A pharmacist-specific version has not been announced yet. Whatever OpenEvidence builds for that audience will land in front of a profession that just watched the tool win a narrow accuracy contest and lose a broader one in the same year.
Frequently Asked Questions
What Is OpenEvidence?
OpenEvidence is a free medical answer engine built specifically for verified clinicians, checking each user against their National Provider Identifier before granting full access. It draws on partnerships with the JAMA Network, The New England Journal of Medicine, the National Comprehensive Cancer Network and Cochrane Systematic Reviews to ground its answers in cited literature, setting it apart from general-purpose chatbots like ChatGPT.
Can Patients Use OpenEvidence Themselves?
Not in the way most consumer chatbots work. Full access requires National Provider Identifier verification, so the platform is built around licensed clinicians rather than the public. Most patients encounter its influence indirectly, through a doctor’s or pharmacist’s decisions, rather than by logging in themselves.
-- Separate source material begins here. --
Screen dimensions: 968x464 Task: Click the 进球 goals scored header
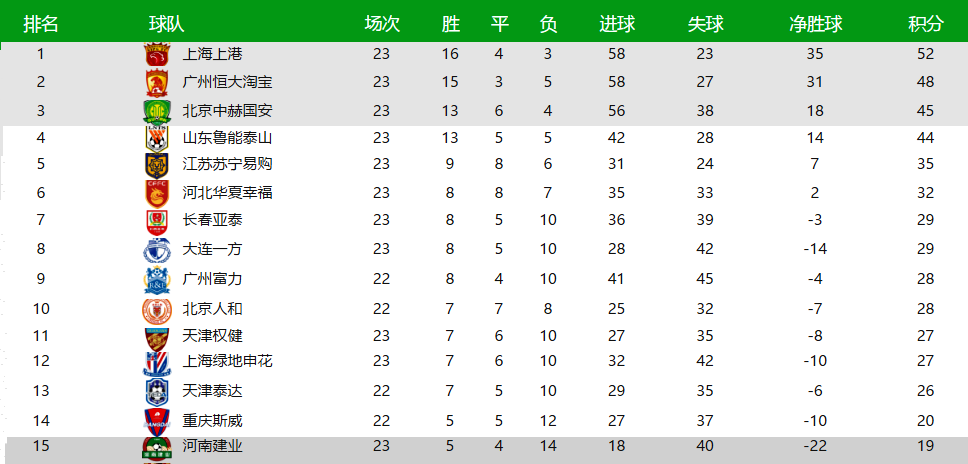point(617,24)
How Does OpenEvidence Make Money?
The platform is free for verified clinicians and earns revenue mainly through targeted pharmaceutical advertising placed alongside clinical answers. Private-market research firm Sacra estimates OpenEvidence has crossed a $100 million revenue run rate on the back of that ad model.
What Does EvidenceGrade Show Clinicians?
Launched July 10, 2026, EvidenceGrade is built on the GRADE framework, the same methodology behind Cochrane and World Health Organization guidance. It displays in real time how strong the published evidence is behind each cited answer, rather than presenting a single answer with no indication of how solid the underlying research is.
Will Pharmacists Get Their Own Version of OpenEvidence?
Nothing pharmacist-specific has launched yet, but OpenEvidence’s stated 2026 plans include expanding beyond physicians to a pool of roughly 5.2 million nurses, advanced practice providers, pharmacists and medical students. That would more than double the platform’s current user base if adoption comes anywhere close to what it achieved among doctors.
Disclaimer: This article is for informational purposes only and does not constitute medical advice. Decisions about drug dosing, prescribing or clinical care should always involve a licensed physician or pharmacist. Figures cited are accurate as of publication and are drawn from the studies, companies and researchers named above.